Addiction to nicotine is one of the strongest addictions a person can have. When a person smokes a cigarette, nicotine is delivered to the brain within seven seconds! Once it reaches the brain, nicotine activates seven different neurotransmitters. These are chemicals that are responsible for feeling pleasure, reducing tension and anxiety, and increasing focus, to name a few. These outcomes are perceived by most people as positive and rewarding, which strengthens the addiction.
In addition to the biological component of addiction, there are also psychological and cultural barriers to quitting smoking. Tobacco may be used as a coping strategy, and it is often promoted as part of social activities. The tobacco industry spends billions of dollars each year on marketing cigarettes.
You can do it!
Even though quitting smoking is hard, more than 3 out of 5 adults who have ever smoked cigarettes have quit. You can do it too!
There are proven cessation methods, which can help people quit smoking. These include:
  • Nicotine replacement therapy, including:
    • Over-the-counter patches, gum, and lozenges
    • Prescription nasal spray, or inhaler
  • Prescription medications approved to help smokers quit, which may work by:
    • Reducing cravings for nicotine
    • Decreasing nicotine withdrawal symptoms
    • Mimicking some of the effects that nicotine has on your brain
    • Attaching to the receptors that nicotine attaches to (without stimulating them as strongly) leaving fewer places for nicotine to attach. This makes nicotine from a cigarette cause fewer pleasurable effects.
  • Some people use a combination of the above, such as nicotine replacement and an oral medication, or maybe a nicotine patch along with a nicotine gum or lozenge.

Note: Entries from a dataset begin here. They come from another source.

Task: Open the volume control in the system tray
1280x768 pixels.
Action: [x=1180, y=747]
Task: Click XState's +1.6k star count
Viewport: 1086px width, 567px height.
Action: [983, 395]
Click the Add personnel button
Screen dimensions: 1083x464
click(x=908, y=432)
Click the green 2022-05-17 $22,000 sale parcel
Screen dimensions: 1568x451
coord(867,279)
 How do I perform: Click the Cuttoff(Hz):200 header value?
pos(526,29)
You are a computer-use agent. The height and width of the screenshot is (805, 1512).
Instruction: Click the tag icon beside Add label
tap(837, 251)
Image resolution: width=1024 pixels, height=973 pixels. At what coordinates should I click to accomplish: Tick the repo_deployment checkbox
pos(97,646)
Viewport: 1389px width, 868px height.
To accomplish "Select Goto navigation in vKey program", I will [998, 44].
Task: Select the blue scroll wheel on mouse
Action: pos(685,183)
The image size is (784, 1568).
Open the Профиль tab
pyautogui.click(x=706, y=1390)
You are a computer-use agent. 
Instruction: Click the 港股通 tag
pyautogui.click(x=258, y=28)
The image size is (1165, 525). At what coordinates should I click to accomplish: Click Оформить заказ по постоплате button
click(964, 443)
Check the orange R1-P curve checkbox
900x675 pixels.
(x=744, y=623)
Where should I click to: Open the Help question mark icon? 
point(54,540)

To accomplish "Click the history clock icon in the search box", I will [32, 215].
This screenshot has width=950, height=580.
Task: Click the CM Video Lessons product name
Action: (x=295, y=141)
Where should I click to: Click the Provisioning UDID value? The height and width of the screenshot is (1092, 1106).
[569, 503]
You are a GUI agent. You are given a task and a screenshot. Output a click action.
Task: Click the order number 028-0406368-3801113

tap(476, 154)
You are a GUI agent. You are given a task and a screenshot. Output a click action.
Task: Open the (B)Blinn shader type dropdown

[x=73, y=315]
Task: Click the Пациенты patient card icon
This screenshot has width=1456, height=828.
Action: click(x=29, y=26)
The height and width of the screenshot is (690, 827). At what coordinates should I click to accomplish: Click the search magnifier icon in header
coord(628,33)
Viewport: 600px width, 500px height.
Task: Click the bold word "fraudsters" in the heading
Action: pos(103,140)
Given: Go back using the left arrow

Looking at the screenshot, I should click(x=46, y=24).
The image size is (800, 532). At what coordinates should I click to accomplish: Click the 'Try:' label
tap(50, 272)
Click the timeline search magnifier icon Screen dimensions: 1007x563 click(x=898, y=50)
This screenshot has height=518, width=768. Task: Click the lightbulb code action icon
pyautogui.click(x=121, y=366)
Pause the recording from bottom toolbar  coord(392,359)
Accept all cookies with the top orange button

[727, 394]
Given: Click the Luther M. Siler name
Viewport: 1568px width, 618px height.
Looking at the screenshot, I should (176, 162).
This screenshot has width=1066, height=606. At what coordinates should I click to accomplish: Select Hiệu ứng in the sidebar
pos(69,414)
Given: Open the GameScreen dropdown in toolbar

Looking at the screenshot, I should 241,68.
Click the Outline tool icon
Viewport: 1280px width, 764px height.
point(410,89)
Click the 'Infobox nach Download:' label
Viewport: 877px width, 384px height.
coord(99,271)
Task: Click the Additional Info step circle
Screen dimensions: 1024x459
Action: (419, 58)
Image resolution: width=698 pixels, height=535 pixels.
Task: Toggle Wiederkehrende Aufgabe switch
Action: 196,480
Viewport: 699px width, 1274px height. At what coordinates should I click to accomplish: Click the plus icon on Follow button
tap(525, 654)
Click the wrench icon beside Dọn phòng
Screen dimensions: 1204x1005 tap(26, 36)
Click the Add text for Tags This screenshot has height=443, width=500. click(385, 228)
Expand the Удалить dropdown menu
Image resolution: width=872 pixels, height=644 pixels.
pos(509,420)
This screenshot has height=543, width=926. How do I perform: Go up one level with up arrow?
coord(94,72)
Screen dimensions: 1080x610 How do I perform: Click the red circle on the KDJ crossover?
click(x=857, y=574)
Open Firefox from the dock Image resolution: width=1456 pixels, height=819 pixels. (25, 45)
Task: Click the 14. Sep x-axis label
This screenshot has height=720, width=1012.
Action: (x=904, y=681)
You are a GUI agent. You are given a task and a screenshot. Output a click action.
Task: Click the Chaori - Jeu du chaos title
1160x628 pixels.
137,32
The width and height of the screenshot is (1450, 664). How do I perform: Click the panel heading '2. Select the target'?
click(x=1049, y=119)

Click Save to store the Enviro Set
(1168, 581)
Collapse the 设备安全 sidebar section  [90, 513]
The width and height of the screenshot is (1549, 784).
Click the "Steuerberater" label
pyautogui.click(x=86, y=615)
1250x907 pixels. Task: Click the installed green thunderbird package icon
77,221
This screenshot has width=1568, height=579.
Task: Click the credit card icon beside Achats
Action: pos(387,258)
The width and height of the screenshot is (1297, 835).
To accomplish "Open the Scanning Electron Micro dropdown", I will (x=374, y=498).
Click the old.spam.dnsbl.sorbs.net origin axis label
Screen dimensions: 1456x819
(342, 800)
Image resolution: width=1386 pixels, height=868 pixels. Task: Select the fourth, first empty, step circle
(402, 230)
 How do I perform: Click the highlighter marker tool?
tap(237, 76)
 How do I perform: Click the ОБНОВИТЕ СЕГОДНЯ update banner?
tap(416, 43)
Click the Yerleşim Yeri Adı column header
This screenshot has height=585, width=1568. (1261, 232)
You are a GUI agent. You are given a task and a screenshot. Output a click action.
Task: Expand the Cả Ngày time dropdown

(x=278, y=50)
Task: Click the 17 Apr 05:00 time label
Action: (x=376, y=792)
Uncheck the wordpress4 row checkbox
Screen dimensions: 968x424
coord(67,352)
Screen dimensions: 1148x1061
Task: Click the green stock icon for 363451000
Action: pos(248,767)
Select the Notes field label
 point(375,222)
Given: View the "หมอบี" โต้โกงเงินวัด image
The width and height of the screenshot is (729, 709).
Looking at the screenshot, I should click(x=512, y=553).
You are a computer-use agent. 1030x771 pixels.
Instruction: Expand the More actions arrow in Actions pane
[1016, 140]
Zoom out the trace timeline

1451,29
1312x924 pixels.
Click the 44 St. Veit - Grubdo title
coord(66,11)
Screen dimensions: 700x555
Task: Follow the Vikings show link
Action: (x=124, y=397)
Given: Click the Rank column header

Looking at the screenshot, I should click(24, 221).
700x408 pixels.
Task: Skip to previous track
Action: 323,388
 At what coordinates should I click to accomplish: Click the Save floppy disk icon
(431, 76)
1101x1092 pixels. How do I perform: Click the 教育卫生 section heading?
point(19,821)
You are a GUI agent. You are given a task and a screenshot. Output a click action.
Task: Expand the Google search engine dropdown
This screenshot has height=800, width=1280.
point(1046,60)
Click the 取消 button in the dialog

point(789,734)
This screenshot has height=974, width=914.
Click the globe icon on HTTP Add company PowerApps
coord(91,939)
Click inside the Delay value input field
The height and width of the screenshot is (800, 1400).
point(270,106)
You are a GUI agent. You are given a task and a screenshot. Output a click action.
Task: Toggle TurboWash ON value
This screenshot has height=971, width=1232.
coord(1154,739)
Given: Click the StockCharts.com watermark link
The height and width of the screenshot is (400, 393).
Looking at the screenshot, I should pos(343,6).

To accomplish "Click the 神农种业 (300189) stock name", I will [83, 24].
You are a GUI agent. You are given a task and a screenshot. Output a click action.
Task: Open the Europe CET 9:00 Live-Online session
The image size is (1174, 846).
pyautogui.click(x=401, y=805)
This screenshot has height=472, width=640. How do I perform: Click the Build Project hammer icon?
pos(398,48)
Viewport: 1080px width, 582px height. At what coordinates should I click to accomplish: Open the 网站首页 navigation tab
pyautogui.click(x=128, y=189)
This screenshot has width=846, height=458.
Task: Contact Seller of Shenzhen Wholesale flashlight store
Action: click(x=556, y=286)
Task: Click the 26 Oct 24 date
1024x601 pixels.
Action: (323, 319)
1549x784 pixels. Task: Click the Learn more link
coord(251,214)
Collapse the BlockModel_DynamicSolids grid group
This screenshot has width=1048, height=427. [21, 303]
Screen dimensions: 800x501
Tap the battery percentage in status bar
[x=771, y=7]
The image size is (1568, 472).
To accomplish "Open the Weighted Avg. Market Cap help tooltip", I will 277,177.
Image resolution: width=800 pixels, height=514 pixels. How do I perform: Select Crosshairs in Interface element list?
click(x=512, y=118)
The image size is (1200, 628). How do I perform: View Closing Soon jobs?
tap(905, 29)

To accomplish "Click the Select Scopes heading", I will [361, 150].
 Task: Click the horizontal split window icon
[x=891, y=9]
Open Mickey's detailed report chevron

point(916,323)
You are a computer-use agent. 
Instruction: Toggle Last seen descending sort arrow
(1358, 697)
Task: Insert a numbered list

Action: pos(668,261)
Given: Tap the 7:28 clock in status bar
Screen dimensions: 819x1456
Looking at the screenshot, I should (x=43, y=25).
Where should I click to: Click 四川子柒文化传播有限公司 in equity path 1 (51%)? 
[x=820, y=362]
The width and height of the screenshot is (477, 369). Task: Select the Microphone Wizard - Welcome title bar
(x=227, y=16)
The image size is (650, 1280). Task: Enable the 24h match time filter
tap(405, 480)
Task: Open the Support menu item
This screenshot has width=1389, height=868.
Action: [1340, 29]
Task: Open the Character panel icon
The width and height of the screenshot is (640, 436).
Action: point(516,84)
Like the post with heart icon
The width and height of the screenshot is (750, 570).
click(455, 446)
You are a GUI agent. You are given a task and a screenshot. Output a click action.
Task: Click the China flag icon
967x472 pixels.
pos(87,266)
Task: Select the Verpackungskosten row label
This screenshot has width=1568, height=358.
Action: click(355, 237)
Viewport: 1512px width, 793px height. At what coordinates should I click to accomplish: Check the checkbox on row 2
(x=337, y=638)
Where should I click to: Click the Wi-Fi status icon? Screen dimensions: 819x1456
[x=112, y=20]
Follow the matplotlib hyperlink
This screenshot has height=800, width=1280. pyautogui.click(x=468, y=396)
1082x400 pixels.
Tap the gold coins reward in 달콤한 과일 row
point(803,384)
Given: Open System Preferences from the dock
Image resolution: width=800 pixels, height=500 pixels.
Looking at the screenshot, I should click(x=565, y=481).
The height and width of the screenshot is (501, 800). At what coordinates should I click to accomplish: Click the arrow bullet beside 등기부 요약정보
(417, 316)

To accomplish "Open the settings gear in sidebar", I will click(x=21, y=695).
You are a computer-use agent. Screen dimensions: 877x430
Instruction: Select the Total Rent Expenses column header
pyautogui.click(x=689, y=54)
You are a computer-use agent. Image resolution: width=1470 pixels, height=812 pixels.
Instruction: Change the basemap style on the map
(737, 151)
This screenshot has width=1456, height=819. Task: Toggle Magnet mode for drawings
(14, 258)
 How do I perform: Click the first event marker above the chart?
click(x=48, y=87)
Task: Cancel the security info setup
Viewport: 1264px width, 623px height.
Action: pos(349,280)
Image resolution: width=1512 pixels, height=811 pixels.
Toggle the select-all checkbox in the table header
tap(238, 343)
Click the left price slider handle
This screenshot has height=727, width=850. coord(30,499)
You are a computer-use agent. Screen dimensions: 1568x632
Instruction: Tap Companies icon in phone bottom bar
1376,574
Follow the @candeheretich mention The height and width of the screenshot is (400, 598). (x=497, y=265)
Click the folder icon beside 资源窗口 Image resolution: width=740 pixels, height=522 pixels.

Research shows that people who smoke are most successful when they have other support as well. This includes:
  • Smoking counselors or coaches – Using counseling together with medication gives you the best chance of quitting for good. This can include telephone lines.
  • The American Cancer Society Freshstart Program
  • Self-help books and materials
  • Nicotine Anonymous or other support group meetings
  • Encouragement and support from friends and family members.